Comment 9 Dave Jones 2005-12-13 02:38:43 UTC
If this is still happening, it's probably something thats worth reporting in
upstream bugzilla for tracking.


Comment 10 Dave Jones 2006-02-03 05:28:00 UTC
This is a mass-update to all currently open kernel bugs.

A new kernel update has been released (Version: 2.6.15-1.1830_FC4)
based upon a new upstream kernel release.

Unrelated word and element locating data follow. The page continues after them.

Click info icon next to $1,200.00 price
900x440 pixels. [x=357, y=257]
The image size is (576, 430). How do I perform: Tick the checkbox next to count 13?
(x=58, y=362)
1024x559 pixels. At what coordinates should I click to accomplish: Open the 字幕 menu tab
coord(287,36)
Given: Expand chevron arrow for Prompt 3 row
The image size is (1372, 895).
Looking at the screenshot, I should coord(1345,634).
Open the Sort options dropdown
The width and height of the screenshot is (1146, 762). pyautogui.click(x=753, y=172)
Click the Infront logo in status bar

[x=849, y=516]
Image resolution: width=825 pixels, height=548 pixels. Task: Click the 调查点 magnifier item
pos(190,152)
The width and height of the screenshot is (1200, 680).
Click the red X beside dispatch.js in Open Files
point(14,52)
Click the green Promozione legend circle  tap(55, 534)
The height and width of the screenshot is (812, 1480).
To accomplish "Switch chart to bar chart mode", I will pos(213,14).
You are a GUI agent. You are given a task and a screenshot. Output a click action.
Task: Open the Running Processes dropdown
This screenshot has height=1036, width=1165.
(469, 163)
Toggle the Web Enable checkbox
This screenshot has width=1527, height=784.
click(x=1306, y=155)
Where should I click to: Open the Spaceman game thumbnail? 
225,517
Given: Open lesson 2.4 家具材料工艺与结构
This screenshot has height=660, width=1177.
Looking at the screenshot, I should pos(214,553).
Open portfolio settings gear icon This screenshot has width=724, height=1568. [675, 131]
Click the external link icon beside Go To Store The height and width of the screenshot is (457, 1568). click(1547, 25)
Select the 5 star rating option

Please retest against this new kernel, as a large number of patches
go into each upstream release, possibly including changes that
may address this problem.

This bug has been placed in NEEDINFO_REPORTER state.
Due to the large volume of inactive bugs in bugzilla, if this bug is
still in this state in two weeks time, it will be closed.

Should this bug still be relevant after this period, the reporter
can reopen the bug at any time. Any other users on the Cc: list
of this bug can request that the bug be reopened by adding a
comment to the bug.

If this bug is a problem preventing you from installing the
release this version is filed against, please see bug 169613.

Thank you.


Comment 11 Dave Jones 2006-03-04 23:37:56 UTC
if this is still happening, file it upstream, where it'll get more attention.